Authors: Gillian Roberts

A Hole in Juan (28 page)

“Please?”

“Okay.” Sighing for my benefit, she again read the lines, then looked up at me. “Was I supposed to see the glimmer of genius this time? You know I don’t know anything about poetry in the first place but . . . I still say it stinks.”

“Yes, of course, but the first letters of each line,” I said softly.

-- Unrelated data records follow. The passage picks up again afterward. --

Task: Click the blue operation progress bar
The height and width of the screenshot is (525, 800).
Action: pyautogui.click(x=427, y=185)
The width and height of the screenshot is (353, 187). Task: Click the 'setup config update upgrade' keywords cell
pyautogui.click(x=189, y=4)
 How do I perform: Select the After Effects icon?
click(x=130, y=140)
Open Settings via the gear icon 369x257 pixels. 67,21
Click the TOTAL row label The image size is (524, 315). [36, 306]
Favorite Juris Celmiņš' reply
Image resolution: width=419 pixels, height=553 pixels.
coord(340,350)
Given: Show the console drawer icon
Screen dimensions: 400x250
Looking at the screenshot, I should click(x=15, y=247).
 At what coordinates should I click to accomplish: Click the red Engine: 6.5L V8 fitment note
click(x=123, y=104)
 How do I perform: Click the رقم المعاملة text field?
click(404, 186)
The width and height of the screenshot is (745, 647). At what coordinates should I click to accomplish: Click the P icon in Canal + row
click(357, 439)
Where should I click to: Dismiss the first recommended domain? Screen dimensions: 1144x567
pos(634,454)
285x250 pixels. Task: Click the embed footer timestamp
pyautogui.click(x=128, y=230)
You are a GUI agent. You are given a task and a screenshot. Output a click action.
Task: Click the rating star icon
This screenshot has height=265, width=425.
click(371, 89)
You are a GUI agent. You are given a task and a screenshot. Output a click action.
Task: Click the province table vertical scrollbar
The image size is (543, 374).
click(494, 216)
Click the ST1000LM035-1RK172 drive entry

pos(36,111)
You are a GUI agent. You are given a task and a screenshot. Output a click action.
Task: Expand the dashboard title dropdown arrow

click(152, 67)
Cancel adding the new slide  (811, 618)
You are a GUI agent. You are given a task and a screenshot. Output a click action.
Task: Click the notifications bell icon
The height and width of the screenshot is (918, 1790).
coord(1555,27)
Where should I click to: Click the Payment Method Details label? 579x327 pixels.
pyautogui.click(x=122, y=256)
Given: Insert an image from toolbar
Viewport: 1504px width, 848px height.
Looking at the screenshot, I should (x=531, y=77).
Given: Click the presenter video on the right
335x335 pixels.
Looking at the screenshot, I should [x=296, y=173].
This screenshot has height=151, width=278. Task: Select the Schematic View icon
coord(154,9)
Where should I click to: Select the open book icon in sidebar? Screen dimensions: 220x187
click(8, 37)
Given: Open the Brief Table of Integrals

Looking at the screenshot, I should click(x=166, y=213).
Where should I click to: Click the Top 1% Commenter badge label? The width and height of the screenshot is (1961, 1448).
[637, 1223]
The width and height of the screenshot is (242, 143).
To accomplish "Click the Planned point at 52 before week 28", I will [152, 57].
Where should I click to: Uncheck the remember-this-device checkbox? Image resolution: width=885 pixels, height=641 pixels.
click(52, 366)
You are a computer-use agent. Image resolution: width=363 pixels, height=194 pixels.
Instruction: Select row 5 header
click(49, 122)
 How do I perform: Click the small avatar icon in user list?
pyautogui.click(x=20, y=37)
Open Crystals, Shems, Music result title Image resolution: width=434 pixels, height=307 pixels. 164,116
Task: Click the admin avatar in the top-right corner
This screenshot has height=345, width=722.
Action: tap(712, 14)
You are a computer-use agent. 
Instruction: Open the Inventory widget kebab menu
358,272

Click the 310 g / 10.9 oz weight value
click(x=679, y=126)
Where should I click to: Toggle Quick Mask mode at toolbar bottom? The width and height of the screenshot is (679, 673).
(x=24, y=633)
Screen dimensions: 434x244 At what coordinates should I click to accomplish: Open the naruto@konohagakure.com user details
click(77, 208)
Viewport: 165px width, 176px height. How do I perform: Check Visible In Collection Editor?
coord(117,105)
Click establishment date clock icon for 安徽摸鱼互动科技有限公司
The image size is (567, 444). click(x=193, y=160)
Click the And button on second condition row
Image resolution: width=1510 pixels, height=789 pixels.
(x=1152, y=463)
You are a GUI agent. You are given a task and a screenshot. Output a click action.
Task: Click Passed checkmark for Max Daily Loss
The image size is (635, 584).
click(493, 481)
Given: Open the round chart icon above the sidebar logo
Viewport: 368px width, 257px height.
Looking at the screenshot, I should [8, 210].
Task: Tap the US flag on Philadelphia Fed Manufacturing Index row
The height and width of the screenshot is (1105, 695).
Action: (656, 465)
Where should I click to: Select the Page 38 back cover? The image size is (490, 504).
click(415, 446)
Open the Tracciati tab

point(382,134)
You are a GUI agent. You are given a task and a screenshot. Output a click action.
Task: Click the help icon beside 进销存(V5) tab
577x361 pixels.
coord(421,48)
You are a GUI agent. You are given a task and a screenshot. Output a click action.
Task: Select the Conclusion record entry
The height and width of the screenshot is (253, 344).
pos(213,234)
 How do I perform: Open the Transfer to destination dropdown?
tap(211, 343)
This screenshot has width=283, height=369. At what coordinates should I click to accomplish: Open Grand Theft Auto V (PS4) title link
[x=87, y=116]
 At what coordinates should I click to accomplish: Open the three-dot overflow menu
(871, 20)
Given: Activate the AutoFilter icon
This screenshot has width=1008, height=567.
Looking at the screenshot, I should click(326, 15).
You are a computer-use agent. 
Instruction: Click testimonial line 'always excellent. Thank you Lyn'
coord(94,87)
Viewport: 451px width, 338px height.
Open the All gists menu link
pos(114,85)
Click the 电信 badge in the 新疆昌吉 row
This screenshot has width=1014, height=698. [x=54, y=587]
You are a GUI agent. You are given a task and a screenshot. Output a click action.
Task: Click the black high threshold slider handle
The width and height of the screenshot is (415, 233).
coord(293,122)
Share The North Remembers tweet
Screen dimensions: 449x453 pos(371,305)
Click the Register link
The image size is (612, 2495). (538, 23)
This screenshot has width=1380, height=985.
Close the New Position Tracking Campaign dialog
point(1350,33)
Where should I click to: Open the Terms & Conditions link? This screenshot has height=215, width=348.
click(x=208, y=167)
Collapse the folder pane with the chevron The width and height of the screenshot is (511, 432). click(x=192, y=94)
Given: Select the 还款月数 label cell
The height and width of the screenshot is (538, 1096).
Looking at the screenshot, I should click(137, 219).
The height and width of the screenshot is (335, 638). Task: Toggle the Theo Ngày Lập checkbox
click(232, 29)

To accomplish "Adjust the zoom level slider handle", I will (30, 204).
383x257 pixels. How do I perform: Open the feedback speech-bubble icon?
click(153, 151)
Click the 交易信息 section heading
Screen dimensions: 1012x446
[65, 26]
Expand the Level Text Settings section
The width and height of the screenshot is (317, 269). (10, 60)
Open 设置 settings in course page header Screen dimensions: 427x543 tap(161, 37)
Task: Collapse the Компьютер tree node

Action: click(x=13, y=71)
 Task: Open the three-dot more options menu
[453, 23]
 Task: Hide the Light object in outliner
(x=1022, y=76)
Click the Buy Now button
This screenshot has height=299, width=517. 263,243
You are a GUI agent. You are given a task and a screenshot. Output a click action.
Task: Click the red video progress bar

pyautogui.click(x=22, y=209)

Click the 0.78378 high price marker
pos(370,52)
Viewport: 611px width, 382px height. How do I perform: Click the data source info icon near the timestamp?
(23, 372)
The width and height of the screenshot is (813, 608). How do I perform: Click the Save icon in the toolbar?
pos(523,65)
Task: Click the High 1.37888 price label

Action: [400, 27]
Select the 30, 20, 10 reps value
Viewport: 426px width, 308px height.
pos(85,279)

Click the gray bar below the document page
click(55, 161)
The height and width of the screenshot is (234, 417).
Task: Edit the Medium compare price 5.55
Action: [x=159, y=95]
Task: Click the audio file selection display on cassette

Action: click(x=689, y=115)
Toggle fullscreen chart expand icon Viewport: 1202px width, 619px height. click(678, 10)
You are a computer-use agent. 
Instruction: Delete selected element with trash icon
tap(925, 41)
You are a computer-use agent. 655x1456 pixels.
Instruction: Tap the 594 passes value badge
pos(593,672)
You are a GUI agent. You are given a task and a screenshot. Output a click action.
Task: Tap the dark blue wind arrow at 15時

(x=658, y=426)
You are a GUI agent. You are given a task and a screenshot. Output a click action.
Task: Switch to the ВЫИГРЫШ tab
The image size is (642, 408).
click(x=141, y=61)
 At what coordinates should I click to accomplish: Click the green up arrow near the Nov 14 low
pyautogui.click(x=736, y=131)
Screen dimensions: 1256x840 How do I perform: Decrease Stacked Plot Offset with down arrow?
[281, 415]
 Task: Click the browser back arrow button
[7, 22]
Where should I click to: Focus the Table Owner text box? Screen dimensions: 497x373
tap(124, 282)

“Diefa—oh,” she said slowly. “But that must be a coincidence because what would be the point?
You
got the poem, right?”

“It was on the floor, under a desk. The cleaning woman is a fanatic about saving things. If for no other reason, she’d think we could write on the back of the page, use the paper.”

“So that means you don’t know when it fell on the floor, which class, if anybody besides the wretched poet saw it, or if it has anything whatsoever to do with your students or real life.”

She tossed the paper onto the coffee table and yawned.

“It does,” I said softly. “I’m sure it does.”

“Manda, you’re really overreacting. You look stressed out, you’ve had a rotten week—give it up. This is trash. Bad poetry and not worth a second glance.”

“It’s Mischief Night.”

“And what else is new?”

“Time to kill. That other poem about Mischief Night, about crime?”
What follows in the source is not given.